◆ What the exercise asks
Using the listing below, set down exactly the lines starting at the line that contains "Instruction: Click the XS" and ending at the line that contains "Task: Open the Qwen text label", both included, and no others.

◆ Available records
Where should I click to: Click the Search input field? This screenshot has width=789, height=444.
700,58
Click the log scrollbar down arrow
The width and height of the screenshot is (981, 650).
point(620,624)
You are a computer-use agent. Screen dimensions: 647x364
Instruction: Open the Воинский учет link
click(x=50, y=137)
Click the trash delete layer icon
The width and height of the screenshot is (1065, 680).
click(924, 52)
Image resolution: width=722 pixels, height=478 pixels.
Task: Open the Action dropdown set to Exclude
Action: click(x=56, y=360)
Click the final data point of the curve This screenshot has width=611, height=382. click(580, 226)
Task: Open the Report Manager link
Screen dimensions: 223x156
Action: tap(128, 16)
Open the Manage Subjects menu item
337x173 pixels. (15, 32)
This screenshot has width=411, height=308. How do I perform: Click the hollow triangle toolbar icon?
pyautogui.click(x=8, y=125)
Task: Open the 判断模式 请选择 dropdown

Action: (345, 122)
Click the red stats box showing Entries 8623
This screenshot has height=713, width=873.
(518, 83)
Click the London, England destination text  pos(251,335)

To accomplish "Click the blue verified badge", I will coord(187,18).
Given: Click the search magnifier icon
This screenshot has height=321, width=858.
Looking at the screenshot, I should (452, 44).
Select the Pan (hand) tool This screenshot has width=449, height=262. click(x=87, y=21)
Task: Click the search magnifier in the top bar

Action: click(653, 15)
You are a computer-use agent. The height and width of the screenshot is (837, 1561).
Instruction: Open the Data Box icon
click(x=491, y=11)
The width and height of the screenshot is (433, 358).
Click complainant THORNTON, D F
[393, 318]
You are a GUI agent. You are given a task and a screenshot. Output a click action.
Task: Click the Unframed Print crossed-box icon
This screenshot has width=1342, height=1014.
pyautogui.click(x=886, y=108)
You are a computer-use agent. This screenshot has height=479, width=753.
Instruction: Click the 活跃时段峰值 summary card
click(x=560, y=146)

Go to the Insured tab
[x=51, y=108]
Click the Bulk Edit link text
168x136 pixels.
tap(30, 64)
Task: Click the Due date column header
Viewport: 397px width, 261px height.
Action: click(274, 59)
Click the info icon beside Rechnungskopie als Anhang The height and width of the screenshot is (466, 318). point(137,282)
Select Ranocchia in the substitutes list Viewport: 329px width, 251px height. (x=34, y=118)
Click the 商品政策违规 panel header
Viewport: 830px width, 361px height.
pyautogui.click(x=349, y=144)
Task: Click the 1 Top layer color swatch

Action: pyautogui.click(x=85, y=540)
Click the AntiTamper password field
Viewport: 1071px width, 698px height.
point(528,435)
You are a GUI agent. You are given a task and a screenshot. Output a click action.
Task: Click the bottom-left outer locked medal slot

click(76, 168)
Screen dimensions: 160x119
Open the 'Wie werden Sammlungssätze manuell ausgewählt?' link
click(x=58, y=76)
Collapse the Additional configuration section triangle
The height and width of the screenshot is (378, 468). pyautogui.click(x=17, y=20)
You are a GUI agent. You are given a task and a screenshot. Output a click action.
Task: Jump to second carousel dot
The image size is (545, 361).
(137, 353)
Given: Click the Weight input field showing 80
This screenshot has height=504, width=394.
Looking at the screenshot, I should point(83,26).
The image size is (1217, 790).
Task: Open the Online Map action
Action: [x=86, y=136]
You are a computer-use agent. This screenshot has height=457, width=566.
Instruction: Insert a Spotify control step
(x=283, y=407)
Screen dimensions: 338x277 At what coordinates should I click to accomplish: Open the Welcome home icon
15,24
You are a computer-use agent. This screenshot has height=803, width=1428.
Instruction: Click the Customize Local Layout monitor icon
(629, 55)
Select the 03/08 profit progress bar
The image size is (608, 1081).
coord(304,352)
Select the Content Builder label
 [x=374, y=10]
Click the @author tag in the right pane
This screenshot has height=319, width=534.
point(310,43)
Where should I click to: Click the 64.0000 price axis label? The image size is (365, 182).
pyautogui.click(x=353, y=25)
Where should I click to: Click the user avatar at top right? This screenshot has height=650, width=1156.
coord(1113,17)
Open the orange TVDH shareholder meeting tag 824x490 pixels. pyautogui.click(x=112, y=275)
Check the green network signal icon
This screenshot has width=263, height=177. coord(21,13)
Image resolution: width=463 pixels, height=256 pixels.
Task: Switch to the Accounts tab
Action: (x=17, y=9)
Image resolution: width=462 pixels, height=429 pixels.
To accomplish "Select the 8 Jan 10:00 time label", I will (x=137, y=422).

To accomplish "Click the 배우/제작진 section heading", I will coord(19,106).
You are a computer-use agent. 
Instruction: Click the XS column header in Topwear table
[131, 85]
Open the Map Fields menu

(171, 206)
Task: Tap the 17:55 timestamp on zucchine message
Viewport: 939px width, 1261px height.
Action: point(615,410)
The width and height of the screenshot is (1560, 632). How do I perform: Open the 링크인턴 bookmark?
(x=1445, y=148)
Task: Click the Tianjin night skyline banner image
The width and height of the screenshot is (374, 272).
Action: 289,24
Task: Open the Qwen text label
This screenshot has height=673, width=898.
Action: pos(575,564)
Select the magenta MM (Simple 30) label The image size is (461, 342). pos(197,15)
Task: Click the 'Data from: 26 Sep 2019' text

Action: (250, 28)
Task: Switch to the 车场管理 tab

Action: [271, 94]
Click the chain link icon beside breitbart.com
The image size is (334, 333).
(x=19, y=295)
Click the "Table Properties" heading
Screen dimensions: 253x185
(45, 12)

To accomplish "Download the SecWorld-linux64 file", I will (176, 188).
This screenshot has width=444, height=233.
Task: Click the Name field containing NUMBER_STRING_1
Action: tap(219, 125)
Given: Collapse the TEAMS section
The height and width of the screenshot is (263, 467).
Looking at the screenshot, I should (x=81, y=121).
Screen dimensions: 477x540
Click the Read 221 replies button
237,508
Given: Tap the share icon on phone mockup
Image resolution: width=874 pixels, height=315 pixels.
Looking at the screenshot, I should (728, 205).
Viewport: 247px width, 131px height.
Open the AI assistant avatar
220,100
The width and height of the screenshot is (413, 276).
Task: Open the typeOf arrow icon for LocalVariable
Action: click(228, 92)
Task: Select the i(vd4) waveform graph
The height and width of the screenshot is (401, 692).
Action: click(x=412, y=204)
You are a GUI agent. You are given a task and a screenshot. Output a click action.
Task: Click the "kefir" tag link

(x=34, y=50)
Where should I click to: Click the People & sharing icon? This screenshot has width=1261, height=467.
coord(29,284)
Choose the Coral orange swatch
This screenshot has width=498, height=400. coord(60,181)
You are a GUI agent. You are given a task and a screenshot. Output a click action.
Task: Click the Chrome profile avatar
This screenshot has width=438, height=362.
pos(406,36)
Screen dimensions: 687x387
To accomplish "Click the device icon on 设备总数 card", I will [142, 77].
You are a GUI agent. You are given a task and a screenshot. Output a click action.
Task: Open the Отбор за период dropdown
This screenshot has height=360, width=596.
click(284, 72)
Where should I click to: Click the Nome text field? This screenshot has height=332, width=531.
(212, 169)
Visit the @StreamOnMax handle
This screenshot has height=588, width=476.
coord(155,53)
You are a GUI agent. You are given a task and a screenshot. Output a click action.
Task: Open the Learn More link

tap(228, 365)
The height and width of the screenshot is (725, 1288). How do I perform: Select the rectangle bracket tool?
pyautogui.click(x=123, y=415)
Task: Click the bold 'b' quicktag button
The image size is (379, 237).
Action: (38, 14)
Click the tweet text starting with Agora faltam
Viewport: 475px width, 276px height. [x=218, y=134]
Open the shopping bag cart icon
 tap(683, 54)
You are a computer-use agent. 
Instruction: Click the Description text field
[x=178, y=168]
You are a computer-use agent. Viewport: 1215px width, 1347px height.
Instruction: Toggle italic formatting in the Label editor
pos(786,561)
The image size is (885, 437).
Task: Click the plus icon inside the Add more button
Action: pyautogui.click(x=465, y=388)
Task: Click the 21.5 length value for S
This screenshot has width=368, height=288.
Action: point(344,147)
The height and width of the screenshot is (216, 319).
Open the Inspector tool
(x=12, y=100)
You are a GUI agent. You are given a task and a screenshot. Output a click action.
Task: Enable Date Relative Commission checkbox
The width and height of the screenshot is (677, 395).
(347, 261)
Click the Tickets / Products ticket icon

◆ Solved problem
Instruction: Click the XS column header in Topwear table
[131, 85]
Open the Map Fields menu

(171, 206)
Task: Tap the 17:55 timestamp on zucchine message
Viewport: 939px width, 1261px height.
Action: point(615,410)
The width and height of the screenshot is (1560, 632). How do I perform: Open the 링크인턴 bookmark?
(x=1445, y=148)
Task: Click the Tianjin night skyline banner image
The width and height of the screenshot is (374, 272).
Action: 289,24
Task: Open the Qwen text label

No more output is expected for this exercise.